From the line containing "Viewport: 568px width, 131px height." to the final line of the entries, every line is to be reproduced exactly; no other line belongs in the output.

RECORDS FOR THE TASK Block Start

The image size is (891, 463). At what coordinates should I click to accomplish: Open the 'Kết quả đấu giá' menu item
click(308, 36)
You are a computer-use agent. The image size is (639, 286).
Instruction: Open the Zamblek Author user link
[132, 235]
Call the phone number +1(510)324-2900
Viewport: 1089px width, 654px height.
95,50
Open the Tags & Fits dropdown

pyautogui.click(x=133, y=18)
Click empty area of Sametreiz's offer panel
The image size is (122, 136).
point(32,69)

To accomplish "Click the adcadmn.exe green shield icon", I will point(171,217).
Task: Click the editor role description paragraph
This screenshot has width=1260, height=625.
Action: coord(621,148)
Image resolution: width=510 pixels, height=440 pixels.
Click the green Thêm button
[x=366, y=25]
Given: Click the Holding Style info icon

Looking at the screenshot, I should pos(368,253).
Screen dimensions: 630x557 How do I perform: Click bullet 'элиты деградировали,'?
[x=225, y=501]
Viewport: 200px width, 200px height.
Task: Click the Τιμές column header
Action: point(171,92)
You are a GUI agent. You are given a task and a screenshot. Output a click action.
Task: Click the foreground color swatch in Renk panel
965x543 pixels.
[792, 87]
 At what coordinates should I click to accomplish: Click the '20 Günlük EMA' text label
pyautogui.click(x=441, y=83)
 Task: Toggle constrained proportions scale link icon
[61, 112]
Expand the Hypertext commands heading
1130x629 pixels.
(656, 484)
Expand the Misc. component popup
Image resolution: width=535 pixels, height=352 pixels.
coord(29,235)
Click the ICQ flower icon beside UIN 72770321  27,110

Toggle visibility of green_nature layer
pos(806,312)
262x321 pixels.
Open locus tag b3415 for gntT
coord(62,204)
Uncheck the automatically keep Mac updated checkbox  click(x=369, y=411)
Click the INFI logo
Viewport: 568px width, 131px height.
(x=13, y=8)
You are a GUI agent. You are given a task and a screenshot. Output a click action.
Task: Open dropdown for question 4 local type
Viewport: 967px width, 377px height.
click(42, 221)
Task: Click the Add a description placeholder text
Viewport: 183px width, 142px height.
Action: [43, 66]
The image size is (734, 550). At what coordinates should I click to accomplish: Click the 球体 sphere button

RECORDS FOR THE TASK Block End

RESPONSE BOX -
Viewport: 568px width, 131px height.
(x=13, y=8)
You are a GUI agent. You are given a task and a screenshot. Output a click action.
Task: Open dropdown for question 4 local type
Viewport: 967px width, 377px height.
click(42, 221)
Task: Click the Add a description placeholder text
Viewport: 183px width, 142px height.
Action: [43, 66]
The image size is (734, 550). At what coordinates should I click to accomplish: Click the 球体 sphere button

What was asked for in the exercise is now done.